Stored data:
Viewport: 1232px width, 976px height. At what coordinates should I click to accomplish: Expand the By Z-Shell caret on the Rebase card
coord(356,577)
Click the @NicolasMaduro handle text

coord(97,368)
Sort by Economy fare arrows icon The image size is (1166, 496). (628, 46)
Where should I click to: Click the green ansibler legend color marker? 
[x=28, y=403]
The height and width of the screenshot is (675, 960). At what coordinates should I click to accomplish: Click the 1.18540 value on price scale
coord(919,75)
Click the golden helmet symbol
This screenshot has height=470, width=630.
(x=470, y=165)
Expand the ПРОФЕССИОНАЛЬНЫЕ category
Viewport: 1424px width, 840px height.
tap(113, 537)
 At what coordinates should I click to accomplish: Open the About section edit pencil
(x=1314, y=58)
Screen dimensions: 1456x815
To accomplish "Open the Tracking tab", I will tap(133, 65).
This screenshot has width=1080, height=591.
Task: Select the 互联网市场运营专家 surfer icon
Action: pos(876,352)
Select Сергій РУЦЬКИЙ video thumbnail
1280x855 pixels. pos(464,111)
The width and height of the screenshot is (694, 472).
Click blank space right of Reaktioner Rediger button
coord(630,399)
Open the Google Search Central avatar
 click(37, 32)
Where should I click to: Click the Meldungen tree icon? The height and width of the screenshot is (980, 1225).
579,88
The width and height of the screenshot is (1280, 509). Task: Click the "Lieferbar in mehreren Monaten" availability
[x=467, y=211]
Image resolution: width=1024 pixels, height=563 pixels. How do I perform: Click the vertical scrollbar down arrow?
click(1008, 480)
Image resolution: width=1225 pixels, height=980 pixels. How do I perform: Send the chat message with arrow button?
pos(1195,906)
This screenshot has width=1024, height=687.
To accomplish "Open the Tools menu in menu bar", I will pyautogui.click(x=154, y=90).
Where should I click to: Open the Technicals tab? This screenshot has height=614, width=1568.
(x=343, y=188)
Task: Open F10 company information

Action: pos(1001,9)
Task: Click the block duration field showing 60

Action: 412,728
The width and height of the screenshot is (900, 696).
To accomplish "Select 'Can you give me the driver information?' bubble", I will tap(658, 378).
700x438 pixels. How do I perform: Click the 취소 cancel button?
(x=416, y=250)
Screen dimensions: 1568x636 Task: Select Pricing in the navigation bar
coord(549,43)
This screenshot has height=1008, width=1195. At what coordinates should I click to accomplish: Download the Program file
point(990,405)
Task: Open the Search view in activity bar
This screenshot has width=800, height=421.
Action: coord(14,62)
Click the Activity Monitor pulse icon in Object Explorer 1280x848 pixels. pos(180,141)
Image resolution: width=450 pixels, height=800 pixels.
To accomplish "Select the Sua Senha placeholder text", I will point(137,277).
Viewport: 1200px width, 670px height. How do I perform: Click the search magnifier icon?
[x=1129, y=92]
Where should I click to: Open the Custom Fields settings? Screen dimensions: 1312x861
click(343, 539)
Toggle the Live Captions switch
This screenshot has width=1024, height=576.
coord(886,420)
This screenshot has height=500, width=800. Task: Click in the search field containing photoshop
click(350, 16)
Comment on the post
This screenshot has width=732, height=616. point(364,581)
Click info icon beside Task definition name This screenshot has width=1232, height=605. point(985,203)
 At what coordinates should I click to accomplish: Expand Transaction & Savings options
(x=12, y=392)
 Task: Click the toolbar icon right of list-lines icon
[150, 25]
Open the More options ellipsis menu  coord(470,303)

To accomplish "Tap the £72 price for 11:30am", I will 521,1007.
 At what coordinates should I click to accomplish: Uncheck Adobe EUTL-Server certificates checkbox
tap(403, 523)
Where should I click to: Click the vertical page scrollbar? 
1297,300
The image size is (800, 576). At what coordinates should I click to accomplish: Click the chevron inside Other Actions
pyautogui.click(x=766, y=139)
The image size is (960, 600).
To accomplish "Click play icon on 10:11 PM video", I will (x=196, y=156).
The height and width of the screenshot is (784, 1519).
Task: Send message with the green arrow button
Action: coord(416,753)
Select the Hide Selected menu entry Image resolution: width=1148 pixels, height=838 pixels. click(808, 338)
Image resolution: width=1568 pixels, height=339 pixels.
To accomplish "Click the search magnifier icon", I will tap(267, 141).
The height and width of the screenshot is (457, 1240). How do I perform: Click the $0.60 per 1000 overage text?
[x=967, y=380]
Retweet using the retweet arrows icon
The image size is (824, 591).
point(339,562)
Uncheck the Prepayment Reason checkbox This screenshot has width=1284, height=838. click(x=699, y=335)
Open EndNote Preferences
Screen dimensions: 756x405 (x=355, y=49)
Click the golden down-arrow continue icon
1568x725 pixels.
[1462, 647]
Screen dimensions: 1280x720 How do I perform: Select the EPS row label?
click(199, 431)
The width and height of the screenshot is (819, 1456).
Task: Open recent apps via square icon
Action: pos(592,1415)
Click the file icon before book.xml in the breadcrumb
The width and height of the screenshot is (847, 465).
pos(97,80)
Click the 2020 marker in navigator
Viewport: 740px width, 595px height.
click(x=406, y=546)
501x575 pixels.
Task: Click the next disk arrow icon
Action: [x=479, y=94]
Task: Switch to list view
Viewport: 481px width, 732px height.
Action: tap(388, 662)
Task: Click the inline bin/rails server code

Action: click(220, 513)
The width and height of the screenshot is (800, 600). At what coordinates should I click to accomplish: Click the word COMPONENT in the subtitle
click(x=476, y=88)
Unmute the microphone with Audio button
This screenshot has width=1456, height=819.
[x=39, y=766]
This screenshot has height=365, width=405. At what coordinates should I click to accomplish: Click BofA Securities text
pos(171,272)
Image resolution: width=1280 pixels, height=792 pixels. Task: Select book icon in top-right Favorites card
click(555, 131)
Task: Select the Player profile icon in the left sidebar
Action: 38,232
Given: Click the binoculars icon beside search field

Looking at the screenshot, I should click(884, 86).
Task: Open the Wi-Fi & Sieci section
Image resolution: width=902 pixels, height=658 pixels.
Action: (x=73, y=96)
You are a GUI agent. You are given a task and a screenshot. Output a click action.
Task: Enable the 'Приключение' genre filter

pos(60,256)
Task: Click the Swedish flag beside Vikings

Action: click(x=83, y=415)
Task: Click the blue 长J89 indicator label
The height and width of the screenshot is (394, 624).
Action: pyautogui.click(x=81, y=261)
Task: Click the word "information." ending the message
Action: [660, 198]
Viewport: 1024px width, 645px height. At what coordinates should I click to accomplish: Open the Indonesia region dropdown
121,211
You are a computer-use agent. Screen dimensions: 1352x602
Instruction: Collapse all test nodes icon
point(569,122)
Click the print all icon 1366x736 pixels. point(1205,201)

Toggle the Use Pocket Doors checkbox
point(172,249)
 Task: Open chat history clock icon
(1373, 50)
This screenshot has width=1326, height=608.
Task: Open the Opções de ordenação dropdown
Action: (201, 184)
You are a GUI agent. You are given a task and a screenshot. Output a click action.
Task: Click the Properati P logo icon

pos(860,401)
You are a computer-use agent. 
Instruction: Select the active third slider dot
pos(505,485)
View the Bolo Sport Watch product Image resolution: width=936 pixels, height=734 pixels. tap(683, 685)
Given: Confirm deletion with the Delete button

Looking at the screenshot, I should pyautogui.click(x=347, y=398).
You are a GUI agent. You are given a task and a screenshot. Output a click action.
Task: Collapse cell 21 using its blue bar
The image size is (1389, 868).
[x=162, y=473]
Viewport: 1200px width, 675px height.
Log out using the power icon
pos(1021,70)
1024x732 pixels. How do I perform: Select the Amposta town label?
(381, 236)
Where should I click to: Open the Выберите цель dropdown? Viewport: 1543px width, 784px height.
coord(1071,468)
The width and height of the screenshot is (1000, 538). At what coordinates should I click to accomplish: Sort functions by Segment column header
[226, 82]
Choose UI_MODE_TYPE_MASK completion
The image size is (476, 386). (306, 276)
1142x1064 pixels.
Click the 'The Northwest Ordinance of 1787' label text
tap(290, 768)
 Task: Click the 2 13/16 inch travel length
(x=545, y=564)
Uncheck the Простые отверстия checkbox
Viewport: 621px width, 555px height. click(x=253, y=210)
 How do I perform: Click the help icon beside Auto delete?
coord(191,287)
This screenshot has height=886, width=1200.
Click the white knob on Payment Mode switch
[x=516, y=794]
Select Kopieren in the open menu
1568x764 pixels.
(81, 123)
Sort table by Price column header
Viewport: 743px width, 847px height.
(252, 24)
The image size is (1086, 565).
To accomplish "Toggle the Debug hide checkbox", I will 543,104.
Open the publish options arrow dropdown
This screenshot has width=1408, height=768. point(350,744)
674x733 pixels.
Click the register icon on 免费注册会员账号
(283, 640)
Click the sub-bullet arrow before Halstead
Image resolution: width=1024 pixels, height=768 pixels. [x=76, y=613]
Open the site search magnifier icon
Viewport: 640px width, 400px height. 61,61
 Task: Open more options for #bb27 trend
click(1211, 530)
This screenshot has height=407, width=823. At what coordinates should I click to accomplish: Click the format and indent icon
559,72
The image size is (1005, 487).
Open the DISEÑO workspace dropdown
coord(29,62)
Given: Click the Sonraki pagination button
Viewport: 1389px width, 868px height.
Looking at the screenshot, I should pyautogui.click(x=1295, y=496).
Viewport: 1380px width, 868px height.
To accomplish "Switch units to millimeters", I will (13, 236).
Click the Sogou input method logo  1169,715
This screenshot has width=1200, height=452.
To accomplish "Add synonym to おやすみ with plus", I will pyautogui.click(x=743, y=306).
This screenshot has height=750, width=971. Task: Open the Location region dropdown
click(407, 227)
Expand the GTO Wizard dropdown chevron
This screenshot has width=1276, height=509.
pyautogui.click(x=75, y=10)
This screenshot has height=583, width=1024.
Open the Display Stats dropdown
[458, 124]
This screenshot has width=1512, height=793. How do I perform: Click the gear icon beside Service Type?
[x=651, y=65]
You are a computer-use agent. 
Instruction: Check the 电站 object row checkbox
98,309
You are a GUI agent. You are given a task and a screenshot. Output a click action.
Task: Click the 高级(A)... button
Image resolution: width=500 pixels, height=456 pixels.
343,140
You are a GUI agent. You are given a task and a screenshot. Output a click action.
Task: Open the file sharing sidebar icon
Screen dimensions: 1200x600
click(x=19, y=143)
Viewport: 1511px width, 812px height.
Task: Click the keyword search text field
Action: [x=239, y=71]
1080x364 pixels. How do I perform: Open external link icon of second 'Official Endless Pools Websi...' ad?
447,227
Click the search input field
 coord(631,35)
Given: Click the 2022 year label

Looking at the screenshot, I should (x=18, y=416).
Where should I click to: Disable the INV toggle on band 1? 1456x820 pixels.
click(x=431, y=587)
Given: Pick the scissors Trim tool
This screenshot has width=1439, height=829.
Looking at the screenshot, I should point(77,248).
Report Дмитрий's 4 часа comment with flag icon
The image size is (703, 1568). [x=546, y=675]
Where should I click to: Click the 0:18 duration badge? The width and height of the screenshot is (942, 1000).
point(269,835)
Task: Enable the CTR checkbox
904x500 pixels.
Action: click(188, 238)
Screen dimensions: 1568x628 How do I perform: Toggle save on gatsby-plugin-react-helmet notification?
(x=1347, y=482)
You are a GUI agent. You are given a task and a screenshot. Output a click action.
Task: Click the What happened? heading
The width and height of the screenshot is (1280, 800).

### Task description
Copy whichever lines above contain the string "blue".

### Exercise solution
Task: Click the blue 长J89 indicator label
Task: Collapse cell 21 using its blue bar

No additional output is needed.